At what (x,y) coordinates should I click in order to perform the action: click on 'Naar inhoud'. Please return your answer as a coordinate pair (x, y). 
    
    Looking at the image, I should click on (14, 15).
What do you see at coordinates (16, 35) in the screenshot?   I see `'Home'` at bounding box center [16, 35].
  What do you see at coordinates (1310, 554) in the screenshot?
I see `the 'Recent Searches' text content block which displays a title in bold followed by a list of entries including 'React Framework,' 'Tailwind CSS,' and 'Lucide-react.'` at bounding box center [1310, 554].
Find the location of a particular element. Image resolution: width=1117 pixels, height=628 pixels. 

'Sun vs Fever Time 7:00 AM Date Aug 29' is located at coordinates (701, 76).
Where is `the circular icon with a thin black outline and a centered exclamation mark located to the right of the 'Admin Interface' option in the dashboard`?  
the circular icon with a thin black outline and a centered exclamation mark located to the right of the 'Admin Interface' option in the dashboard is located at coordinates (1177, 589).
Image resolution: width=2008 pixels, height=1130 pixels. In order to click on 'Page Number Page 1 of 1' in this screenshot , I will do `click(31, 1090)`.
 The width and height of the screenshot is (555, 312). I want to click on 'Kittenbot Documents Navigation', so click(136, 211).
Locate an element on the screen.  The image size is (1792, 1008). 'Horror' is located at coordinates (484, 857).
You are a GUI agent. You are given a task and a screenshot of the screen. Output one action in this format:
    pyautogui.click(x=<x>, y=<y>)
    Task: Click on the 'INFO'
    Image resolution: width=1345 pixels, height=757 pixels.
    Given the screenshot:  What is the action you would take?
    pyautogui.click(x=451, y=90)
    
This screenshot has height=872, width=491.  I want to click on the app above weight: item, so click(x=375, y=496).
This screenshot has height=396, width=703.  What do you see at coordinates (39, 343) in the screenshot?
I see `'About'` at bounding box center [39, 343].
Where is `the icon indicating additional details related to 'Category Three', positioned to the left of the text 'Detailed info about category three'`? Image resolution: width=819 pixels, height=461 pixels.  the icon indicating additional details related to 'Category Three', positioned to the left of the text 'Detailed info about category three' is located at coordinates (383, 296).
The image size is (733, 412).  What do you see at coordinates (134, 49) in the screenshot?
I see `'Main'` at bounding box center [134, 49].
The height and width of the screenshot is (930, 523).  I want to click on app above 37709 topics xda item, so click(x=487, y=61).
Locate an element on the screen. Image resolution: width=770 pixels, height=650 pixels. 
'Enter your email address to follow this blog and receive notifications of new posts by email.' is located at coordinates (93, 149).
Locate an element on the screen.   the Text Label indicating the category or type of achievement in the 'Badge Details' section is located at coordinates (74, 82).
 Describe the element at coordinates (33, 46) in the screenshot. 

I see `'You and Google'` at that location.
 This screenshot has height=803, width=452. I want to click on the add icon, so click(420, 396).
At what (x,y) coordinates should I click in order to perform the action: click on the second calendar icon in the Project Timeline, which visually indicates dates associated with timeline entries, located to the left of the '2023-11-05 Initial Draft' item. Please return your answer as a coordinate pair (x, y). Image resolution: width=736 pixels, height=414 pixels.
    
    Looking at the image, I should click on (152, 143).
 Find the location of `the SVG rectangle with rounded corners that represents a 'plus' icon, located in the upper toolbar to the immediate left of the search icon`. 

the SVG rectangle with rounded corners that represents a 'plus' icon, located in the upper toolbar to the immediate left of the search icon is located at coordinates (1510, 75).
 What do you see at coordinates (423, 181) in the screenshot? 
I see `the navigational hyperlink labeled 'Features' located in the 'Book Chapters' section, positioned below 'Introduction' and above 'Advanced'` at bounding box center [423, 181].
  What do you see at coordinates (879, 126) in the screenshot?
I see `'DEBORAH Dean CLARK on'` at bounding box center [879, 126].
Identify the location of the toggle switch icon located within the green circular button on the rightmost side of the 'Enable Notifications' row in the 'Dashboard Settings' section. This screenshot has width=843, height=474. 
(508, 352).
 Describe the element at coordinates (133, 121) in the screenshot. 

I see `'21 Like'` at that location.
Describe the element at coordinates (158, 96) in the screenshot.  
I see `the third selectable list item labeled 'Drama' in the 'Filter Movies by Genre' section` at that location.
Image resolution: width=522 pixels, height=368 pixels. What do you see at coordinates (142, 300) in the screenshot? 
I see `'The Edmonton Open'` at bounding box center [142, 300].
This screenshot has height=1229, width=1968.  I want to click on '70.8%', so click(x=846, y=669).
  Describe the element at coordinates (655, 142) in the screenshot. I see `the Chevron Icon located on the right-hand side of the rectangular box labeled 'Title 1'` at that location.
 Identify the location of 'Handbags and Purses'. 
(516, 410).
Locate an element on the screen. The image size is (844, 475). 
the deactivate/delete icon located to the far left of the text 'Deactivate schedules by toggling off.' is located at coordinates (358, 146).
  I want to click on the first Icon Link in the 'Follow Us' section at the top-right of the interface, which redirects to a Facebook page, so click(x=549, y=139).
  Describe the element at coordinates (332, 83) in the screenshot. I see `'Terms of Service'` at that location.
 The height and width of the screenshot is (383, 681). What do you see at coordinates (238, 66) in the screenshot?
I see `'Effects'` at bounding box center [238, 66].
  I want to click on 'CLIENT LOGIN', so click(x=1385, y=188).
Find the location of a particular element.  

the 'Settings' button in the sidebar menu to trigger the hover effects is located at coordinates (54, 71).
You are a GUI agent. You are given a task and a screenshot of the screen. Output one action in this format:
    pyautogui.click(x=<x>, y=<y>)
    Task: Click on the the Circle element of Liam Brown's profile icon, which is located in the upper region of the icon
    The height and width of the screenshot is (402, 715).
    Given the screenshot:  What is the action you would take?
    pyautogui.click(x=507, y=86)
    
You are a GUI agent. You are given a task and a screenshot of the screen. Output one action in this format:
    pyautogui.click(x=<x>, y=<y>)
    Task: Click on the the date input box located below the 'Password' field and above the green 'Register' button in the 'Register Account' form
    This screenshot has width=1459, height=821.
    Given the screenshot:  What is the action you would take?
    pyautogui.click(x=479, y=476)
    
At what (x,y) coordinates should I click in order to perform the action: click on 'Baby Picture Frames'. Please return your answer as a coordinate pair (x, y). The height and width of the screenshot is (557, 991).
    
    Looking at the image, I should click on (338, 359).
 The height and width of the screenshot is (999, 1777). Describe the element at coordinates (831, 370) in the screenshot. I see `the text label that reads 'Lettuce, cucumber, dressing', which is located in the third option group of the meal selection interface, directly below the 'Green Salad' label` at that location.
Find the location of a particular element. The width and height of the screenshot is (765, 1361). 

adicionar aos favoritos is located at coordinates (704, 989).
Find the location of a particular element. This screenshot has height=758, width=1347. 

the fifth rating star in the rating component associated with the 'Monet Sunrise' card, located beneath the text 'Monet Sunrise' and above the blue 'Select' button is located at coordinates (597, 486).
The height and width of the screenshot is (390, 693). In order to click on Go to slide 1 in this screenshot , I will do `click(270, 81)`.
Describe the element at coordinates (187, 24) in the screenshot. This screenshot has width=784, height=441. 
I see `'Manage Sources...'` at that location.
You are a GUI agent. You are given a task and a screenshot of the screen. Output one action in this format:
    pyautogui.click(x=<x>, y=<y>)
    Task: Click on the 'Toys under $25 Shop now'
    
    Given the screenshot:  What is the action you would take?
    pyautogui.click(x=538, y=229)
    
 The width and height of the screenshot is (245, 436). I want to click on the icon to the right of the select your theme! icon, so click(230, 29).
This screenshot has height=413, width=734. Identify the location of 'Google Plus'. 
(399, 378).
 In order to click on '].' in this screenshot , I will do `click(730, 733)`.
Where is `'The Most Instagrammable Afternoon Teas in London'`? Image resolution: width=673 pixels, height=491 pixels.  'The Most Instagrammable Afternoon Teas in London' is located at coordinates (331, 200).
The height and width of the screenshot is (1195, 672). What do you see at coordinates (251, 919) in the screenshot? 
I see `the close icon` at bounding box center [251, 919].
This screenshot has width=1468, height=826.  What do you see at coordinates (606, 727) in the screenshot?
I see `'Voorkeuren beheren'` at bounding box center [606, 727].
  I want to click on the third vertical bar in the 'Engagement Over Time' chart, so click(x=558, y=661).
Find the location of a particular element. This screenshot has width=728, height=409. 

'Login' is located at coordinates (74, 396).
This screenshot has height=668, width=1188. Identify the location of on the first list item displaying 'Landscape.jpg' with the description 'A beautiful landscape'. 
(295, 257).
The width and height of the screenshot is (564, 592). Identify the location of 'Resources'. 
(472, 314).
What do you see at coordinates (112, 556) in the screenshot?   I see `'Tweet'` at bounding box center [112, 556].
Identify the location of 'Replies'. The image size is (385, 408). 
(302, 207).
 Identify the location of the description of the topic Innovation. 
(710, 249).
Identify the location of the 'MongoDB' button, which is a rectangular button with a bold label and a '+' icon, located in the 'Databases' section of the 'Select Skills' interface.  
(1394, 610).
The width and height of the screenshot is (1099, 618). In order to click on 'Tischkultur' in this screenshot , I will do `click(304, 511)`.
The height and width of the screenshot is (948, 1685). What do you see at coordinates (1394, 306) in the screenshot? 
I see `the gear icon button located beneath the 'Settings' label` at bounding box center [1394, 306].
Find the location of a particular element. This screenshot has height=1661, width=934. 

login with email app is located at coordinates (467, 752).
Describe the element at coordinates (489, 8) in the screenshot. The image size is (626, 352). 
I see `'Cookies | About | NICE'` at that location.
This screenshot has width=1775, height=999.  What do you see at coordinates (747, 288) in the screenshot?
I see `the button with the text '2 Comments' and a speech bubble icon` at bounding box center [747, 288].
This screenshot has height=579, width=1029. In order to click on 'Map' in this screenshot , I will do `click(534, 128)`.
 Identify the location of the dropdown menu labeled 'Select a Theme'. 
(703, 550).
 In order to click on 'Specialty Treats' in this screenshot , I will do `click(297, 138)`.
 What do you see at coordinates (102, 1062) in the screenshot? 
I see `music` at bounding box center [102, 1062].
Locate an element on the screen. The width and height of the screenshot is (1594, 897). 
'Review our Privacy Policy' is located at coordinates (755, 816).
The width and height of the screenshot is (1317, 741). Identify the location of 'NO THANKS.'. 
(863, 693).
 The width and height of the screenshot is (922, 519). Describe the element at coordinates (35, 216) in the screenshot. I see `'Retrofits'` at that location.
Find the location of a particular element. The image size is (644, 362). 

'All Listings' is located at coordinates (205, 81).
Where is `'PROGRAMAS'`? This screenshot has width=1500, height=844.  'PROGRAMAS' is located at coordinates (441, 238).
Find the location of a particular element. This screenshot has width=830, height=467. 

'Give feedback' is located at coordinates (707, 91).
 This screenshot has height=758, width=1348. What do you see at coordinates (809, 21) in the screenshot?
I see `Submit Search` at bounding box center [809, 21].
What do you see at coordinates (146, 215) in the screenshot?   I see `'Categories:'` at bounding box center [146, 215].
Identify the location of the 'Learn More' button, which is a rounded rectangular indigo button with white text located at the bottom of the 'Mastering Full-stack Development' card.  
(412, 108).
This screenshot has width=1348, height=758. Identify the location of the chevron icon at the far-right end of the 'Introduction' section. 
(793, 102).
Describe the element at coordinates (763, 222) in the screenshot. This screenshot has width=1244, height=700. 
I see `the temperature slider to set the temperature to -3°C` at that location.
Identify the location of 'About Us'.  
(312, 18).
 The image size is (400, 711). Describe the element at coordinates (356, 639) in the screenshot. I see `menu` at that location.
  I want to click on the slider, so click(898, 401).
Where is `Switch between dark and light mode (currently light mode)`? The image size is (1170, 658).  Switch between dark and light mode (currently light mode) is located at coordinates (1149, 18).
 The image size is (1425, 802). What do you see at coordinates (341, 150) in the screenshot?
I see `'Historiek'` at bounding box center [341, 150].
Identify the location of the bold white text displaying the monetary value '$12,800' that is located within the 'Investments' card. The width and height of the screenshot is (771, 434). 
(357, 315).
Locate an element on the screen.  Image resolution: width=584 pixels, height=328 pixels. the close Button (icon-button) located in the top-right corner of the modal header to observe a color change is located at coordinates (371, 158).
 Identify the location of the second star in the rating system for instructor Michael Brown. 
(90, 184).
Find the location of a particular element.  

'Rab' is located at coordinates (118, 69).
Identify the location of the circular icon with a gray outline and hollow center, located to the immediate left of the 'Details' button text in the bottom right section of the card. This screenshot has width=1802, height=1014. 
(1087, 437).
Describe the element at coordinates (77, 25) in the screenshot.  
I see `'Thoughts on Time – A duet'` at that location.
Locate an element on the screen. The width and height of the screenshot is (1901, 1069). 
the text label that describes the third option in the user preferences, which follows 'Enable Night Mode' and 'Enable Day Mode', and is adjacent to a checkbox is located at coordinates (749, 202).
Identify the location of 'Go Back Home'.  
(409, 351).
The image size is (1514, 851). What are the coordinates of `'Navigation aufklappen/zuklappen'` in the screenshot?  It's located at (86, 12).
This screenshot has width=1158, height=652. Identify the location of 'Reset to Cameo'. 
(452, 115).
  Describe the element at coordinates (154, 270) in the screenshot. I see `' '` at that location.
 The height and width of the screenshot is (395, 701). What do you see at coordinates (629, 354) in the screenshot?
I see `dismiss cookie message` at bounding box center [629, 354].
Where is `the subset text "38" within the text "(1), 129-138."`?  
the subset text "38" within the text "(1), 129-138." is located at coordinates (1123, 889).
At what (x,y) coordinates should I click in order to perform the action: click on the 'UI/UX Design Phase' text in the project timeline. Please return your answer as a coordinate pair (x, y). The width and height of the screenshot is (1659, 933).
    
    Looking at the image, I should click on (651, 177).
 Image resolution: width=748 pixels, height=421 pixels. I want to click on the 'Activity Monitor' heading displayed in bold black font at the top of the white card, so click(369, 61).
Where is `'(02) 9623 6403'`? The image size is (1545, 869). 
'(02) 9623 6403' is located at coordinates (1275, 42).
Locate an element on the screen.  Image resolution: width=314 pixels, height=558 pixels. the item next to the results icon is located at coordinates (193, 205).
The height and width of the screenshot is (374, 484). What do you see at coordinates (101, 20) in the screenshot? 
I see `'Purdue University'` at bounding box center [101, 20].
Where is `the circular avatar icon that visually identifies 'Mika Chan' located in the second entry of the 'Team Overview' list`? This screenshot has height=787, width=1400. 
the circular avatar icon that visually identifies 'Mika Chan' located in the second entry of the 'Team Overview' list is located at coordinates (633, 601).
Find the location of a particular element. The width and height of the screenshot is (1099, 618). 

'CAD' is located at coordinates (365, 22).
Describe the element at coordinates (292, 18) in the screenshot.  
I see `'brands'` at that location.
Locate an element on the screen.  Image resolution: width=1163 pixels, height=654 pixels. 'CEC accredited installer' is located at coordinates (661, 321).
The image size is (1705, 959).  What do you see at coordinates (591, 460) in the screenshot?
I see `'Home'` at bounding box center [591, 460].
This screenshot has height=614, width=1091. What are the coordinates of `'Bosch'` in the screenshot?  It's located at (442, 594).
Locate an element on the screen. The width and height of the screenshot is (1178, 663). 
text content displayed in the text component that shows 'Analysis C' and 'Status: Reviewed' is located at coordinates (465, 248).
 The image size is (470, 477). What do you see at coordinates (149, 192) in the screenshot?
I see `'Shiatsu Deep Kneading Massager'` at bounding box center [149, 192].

****************************************

__What is expected__.
Reproduce the lines of the listing verbatim, from the line containing "Identify the location of 'Handbags" up to and including the line containing "the deactivate/delete icon".

__Task result__.
 Identify the location of 'Handbags and Purses'. 
(516, 410).
Locate an element on the screen. The image size is (844, 475). 
the deactivate/delete icon located to the far left of the text 'Deactivate schedules by toggling off.' is located at coordinates (358, 146).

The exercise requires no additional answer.